**EXERCISE DIRECTIONS:**
Can you extend the passage on word frequency and morphological productivity, picking up right after its final sentence?

In order to understand this, we have to return to the insight that high-frequency
words (e.g. acceptable) are more likely to be stored as whole words in the mental lexicon
than are low-frequency words (e.g. actualizable). By definition, newly coined words have
not been used before, they are low frequency words and don’t have an entry in our
mental lexicon. But how can we understand these new words, if we don’t know them?
We can understand them in those cases where an available word-formation rule allows
us to decompose the word into its constituent morphemes and compute the meaning on
the basis of the meaning of the parts. The word-formation rule in the mental lexicon
guarantees that even complex words with extremely low frequency can be understood.
If, in contrast, words of a morphological category are all highly frequent, these words
will tend to be stored in the mental lexicon, and a word-formation pattern will be less
readily available for the perception and production of newly coined forms.
One other way of looking at this is the following. Each time a low frequency
complex word enters the processing system, this word will be decomposed, because
there is no whole word representation available. This decomposition will strengthen the
representation of the affix, which will in turn make the affix readily available for use
with other bases, which may lead to the coinage of new derivatives. If, however, only
high frequency complex words enter the system, there will be a strong tendency
towards whole word storage, and the affix will not so strongly be represented, and is
therefore not so readily available for new formations.
In sum, this means that unproductive morphological categories will be
characterized by a preponderance of words with rather high frequencies and by a small
Chapter 3: Productivity
67
number of words with low frequencies. With regard to productive processes, we expect
the opposite, namely large numbers of low frequency words and small numbers of high
frequency words.

**DATA SHOWN:**
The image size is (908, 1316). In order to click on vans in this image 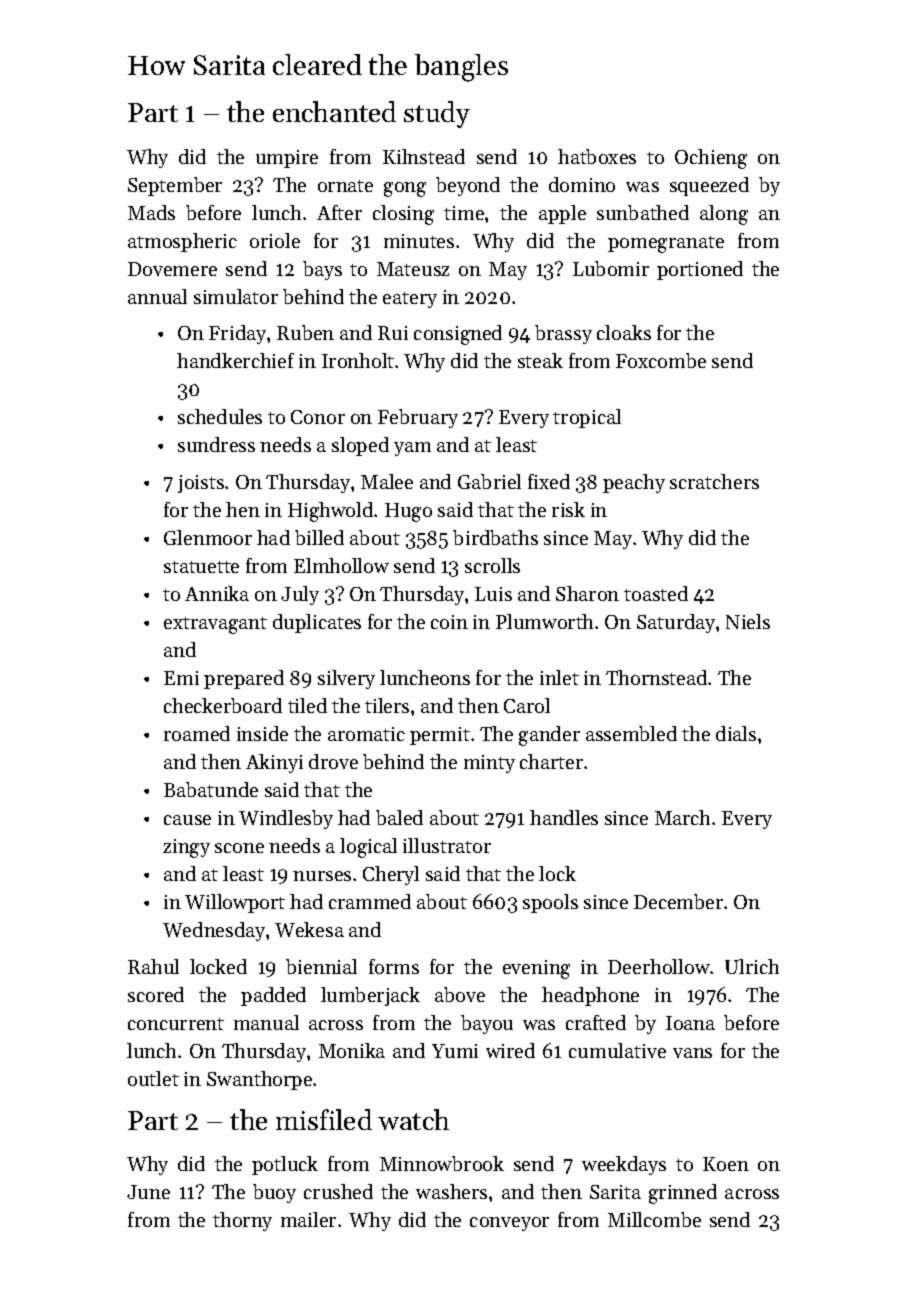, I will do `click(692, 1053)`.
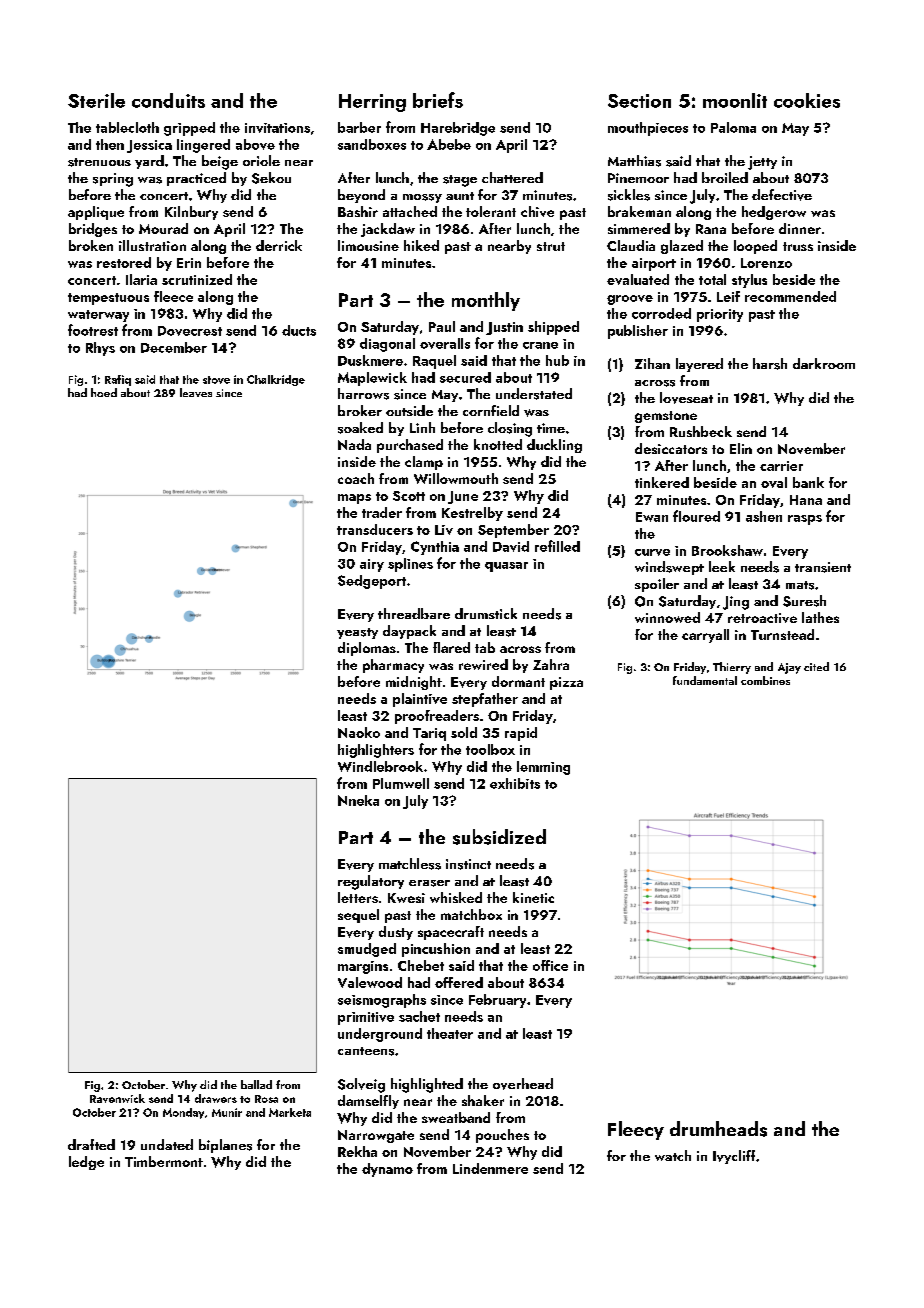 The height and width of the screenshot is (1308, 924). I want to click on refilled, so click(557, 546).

**REPLY TO THE TASK:**
Let us look at some examples to illustrate and better understand this rather
theoretical reasoning. We will concentrate on the items with the lowest possible
frequency, the so-called hapax legomena. Hapax legomena (or hapaxes for short) are
words that occur only once in a corpus. For example, absorbable and accruable from the
table in (2) above are hapaxes. The crucial point now is that, for the reasons explained in
the previous paragraph, the number of hapaxes of a given morphological category
should correlate with the number of neologisms of that category, so that the number of
hapaxes can be seen as an indicator of productivity. Note that it is not claimed that a
hapax legomenon is a neologism. A hapax legomenon is defined with respect to a given
corpus, and could therefore simply be a rare word of the language (instead of a newly
coined derivative) or some weird ad-hoc invention by an imaginative speaker, as
sometimes found in poetry or advertisement. The latter kinds of coinages are, however,
extremely rare and can be easily weeded out.
The size of the corpus plays an important role in determining the nature of
hapaxes. When this corpus is small, most hapax legomena will indeed be well-known
words of the language. However, as the corpus size increases, the proportion of
neologisms among the hapax legomena increases, and it is precisely among the hapax
legomena that the greatest number of neologisms appear.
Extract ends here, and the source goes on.